So when I heard of the opportunity to share science through film—the medium that got me hooked on scientific inquiry—I jumped at the chance to apply for the first-of-its-kind International Wildlife Film Festival’s (IWFF’s) Science Filmmaking Workshop (also known as IWFF Labs). This innovative workshop mixes scientists and filmmakers and pairs each group with a client to make science videos, learn from one another, and form an interdisciplinary network of collaboration.
IWFF Labs was the brainchild of scientists-turned-filmmakers Drs. Neil Losin and Nate Dappen with inspiration from filmmaker legends and science advocates. I knew within minutes of arriving at IWFF Labs that I was surrounded by an amazing group of people. Our group (Carlos Toro, Cliff Kapono, Arun Dayanandan, and me) worked with Clay Bolt from the World Wildlife Fund to highlight their partnership with ranchers in the Northern Great Plains. These “unlikely allies” are working toward the common goal of maintaining the grassland ecosystem, which we highlighted in our short film Sounds of the Prairie. In addition to making films, we each had a pass to the Festival, and I was lucky to catch a screening of Chasing Coral. This film takes a scientific approach with emotional overtones to document the tragic bleaching of coral reefs across the planet. Look for it on Netflix later this year, it’s amazing!

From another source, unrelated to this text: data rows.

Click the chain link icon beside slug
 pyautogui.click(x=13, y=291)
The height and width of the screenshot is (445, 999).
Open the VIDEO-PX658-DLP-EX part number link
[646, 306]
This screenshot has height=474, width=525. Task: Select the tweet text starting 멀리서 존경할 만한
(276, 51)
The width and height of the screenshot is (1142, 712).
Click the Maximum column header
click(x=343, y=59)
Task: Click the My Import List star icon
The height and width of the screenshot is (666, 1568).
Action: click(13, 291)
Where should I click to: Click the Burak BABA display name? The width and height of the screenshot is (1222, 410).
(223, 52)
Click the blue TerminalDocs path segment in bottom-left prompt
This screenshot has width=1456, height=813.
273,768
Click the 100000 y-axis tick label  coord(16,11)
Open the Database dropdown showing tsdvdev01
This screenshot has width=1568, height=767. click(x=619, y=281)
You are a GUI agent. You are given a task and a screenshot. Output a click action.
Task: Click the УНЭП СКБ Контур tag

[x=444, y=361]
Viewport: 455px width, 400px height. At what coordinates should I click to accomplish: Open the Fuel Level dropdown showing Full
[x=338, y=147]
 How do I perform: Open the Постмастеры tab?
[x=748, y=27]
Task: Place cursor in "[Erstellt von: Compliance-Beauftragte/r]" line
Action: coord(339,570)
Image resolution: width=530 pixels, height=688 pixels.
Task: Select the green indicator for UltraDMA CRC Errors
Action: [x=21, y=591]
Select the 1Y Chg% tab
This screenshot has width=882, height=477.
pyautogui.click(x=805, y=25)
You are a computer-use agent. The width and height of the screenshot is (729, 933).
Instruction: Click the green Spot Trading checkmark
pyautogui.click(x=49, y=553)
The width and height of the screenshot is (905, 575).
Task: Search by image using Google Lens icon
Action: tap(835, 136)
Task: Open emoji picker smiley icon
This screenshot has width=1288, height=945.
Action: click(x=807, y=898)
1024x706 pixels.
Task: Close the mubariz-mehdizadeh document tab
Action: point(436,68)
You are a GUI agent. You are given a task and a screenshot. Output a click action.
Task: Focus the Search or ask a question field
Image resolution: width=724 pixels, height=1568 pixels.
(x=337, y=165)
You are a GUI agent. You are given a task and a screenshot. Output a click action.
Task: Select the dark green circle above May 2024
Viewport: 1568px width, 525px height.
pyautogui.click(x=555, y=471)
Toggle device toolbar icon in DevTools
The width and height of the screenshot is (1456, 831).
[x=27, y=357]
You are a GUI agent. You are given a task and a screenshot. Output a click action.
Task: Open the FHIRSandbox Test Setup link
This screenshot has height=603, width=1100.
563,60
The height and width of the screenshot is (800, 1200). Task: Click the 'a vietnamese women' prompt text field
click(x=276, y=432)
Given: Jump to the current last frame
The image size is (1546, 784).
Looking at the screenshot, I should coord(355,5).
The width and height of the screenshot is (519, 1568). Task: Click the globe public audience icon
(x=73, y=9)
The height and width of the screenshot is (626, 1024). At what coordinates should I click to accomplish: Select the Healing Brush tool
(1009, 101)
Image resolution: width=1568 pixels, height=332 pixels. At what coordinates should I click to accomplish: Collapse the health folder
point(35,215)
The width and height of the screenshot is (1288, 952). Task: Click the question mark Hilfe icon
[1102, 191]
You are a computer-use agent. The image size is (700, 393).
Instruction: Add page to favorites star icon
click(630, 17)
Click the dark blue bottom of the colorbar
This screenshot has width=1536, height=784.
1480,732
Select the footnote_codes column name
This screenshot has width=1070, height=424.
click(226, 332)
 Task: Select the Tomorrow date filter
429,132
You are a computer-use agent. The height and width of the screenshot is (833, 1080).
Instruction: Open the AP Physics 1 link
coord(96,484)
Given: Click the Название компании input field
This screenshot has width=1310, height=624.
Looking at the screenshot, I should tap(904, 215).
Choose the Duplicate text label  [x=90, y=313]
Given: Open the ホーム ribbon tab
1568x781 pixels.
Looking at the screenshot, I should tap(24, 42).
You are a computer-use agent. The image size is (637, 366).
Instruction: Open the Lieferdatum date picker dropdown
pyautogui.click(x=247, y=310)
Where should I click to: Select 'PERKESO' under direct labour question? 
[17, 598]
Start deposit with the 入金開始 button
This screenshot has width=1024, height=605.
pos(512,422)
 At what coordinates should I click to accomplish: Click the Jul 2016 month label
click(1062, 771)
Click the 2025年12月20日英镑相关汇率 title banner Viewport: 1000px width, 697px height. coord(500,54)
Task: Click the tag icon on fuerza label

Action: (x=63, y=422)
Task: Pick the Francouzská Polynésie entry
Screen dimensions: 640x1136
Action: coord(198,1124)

This workshop got me out of the lab, onto the prairie, and thinking like a storyteller. Although it isn’t standard academic training to learn how to make science films, it has opened my mind to new and creative ways to share scientific stories with the public to inspire, educate, and make scientists relatable to the everyday person. Today, with the surge of “alternative facts” and the voices of science sceptics growing louder, it is imperative that scientists invest in science communication.
Yes, you can make an impact with your science stories! CU Boulder’s Bartlett Science Communication Center offers extensive resources for scientists and communicators. The immersive ComSciCon-Rocky Mountain West 2017 brings in professional facilitators to help scientists distill their scientific message (applications to attend are due June 15). Become a Friend of Joe’s Big Idea and work with NPR to explore scientific ideas and innovations. Get involved in the AAAS Center for Public Engagement with Science & Technology. You can even help middle school science teacher Patrick Goff by making a 3-minute video explaining why your science is awesome for his YouTube Channel. As Dr. Maddie Sofia said at the CU Boulder’s SciComm Symposium, “Just start talking to people and doing stuff!” Your efforts will help to maintain an informed public and could inspire the next generation of scientists.